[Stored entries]

▬▬▬

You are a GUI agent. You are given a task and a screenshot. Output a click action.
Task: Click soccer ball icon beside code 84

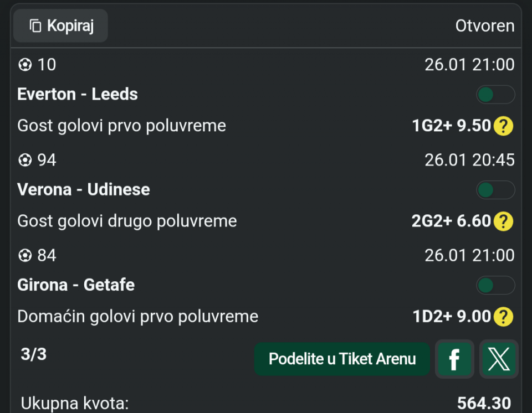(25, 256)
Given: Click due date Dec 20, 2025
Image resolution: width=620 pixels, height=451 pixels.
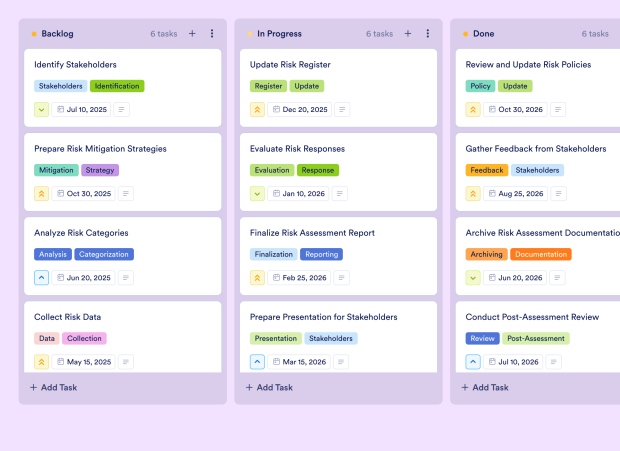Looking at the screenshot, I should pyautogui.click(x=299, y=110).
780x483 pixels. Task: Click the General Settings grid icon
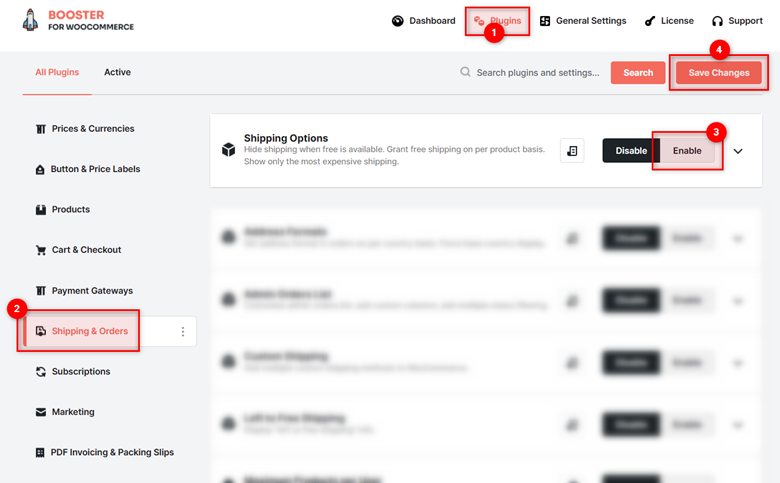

▬▬▬

Keep the pictures out of the copy and return the rest of the data above exactly.

**Your response:**
You are a GUI agent. You are given a task and a screenshot. Output a click action.
Task: Click soccer ball icon beside code 84

(25, 256)
Given: Click due date Dec 20, 2025
Image resolution: width=620 pixels, height=451 pixels.
Looking at the screenshot, I should pyautogui.click(x=299, y=110).
780x483 pixels. Task: Click the General Settings grid icon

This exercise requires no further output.